Since 1948 and the first mass dislocation of Arabs from the former Mandated Palestine, Palestinians have placed a special emphasis on the value of education. Education is seen as a durable, but moveable asset that can be used in whatever circumstances a person eventually finds him or herself in, in order to gain social standing and economic well-being. Especially for the dispossessed sectors of the population, education is prized as the major avenue to a better income and enhanced status.

Although Palestinians assign uncommon value to the education of children generally, parents still place the greatest emphasis on the education of sons both as a source of family pride and identity and as an investment in economic security later on1. Advanced education for women continues to meet a certain resistance. Many families fear that attendance at mixed institutions of advanced education can lead women into situations which potentially reflect poorly on family honour. More importantly, the traditional expectation of women is that their ultimate fulfilment comes through marriage and children, not through educational and professional achievement.2 Moreover, the economic rewards gleaned through education will become the property of the daughter's husband and thus will not function as a return on investment for her family. Among many Palestinians, advanced education for women is often viewed as an impediment to marriage. It is the roles obtainable through marriage, rather than the opportunities opened by education, that primarily define a woman's place in Palestinian society.

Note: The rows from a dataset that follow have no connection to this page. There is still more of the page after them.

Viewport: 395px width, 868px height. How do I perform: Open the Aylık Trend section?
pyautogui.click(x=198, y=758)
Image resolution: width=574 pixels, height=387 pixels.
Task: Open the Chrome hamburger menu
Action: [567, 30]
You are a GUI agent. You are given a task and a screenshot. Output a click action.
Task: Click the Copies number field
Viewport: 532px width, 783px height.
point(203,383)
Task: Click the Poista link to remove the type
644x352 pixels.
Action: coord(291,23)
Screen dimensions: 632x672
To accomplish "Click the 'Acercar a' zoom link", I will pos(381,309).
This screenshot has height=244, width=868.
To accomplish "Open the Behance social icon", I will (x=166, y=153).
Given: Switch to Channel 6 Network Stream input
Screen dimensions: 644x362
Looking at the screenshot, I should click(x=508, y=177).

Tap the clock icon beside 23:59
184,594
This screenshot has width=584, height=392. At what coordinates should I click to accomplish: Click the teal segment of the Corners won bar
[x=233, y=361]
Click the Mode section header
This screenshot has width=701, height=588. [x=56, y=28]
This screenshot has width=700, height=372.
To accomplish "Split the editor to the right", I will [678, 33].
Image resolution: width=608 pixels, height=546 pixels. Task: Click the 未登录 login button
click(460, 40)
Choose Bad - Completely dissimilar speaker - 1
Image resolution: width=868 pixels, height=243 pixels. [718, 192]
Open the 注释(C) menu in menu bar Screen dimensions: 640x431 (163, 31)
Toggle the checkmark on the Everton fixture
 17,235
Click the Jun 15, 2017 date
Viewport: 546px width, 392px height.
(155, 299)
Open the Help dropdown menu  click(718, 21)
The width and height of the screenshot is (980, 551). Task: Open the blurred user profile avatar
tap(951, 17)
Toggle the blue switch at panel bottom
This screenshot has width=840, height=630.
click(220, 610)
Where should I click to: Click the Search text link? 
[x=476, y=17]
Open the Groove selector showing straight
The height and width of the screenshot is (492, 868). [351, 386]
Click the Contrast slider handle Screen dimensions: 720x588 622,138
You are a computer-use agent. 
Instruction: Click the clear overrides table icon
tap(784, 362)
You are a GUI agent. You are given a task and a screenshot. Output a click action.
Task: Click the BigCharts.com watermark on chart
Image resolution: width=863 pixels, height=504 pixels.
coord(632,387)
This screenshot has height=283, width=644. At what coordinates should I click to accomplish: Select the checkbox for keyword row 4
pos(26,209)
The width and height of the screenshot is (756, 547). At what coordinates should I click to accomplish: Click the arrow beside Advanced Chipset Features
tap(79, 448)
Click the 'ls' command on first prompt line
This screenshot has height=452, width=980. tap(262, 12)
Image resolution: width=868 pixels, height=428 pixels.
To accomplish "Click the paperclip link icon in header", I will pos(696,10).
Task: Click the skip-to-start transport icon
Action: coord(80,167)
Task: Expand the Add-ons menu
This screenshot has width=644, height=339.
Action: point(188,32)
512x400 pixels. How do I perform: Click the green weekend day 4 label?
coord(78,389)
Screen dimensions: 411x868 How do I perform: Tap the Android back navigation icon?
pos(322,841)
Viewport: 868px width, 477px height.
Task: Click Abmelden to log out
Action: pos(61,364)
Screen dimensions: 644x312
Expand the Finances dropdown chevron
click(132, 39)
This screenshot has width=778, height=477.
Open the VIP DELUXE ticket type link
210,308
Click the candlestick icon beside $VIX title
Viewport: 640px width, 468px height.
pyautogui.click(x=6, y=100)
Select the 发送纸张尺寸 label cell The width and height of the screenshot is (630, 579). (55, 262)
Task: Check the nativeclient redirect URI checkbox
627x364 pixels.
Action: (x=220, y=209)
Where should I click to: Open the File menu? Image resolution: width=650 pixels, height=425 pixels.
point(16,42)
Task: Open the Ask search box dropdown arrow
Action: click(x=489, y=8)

A major effect of the educational process is that customary knowledge and norms come under challenge by exposure to attitudes, events and experiences which originate outside the local community. Put in other words, education makes the boundaries of local communities increasingly porous and the hold of traditional local elites more tenuous. Those individuals who have had most exposure through education to the world outside local boundaries also tend to become channels for funnelling new ideas and social attitudes back into the local community. They tend to become agents for a type of change that often challenges and redefines local assumptions and practice.

Frequently, the educational process not only produces change and mobility but also an increased intellectual tolerance. A comprehensive educational system which ensures high educational attainment for the vast majority of individuals builds its own intellectual checks and balances against the possible dominance of small, intransigent intellectual minorities. Attempts to impose ideological dogma tend to be confronted by the countervailing force of an educated population that acts as discriminating consumers in an international super market filled with competing dogmas, ideologies and ideas. The broadened and more informed range of intellectual discourse produced by such a system of quality mass education ensures that most ideas, conventions and intellectual assumptions have to withstand the scrutiny of constant questioning and debate.